▸ **DIRECTIONS**
Update the records from the line containing "The width and height of the screenshot is (2548, 728)." through the line containing "1/12 is located at coordinates (480, 55)." by replacing "Describe" with "Explain", and leave everything else unchanged. Give only those lines.

▬▬▬

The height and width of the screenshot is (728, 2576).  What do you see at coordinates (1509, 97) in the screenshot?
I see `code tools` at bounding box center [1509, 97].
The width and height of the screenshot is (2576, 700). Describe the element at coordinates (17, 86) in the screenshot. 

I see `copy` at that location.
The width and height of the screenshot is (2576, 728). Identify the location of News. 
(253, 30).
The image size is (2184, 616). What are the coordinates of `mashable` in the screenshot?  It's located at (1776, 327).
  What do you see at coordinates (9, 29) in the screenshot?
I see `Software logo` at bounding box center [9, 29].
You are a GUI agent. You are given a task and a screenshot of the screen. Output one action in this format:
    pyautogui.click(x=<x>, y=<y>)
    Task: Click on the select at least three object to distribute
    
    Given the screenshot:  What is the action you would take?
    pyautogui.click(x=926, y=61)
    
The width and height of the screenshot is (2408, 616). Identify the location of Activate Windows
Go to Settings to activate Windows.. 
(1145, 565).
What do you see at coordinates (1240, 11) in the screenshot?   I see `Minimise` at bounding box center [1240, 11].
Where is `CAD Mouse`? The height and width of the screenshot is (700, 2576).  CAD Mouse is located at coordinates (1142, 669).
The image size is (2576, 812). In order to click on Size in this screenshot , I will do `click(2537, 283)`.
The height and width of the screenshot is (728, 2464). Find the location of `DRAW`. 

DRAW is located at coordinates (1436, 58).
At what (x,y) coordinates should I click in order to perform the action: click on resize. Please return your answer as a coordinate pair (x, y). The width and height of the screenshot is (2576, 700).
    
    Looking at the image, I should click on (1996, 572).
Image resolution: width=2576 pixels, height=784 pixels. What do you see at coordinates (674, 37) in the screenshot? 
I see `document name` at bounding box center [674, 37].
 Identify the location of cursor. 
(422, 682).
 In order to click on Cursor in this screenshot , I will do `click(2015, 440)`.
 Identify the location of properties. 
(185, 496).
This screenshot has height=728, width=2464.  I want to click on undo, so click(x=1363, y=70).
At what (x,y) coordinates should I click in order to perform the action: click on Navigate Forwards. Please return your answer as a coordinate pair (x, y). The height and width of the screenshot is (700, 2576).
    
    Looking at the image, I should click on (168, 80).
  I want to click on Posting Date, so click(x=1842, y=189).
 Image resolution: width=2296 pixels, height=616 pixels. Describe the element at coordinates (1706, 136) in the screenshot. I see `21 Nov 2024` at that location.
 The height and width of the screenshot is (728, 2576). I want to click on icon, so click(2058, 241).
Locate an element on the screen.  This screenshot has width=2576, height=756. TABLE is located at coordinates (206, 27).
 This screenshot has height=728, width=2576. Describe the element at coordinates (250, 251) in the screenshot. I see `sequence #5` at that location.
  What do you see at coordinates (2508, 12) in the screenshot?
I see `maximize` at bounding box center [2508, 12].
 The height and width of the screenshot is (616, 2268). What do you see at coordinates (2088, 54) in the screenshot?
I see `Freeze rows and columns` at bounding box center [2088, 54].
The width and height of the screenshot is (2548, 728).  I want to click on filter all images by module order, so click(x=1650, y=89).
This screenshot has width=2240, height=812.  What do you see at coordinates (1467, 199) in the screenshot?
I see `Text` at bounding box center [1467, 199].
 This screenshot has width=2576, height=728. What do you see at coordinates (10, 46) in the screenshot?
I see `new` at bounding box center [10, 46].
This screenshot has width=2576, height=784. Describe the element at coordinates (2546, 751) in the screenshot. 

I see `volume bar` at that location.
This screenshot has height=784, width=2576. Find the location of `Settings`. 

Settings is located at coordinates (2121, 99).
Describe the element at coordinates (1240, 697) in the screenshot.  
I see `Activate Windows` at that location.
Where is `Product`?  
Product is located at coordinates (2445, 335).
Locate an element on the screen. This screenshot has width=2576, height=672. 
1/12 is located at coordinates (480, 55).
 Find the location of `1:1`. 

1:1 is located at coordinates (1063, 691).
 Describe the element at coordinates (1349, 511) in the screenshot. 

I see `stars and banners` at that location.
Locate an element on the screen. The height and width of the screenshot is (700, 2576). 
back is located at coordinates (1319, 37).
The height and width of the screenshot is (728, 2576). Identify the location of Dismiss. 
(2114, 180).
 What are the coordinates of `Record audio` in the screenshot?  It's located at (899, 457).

▬▬▬

▸ **CORRECT ANSWER**
The width and height of the screenshot is (2548, 728).  I want to click on filter all images by module order, so click(x=1650, y=89).
This screenshot has width=2240, height=812.  What do you see at coordinates (1467, 199) in the screenshot?
I see `Text` at bounding box center [1467, 199].
 This screenshot has width=2576, height=728. What do you see at coordinates (10, 46) in the screenshot?
I see `new` at bounding box center [10, 46].
This screenshot has width=2576, height=784. Explain the element at coordinates (2546, 751) in the screenshot. 

I see `volume bar` at that location.
This screenshot has height=784, width=2576. Find the location of `Settings`. 

Settings is located at coordinates (2121, 99).
Explain the element at coordinates (1240, 697) in the screenshot.  
I see `Activate Windows` at that location.
Where is `Product`?  
Product is located at coordinates (2445, 335).
Locate an element on the screen. This screenshot has width=2576, height=672. 
1/12 is located at coordinates (480, 55).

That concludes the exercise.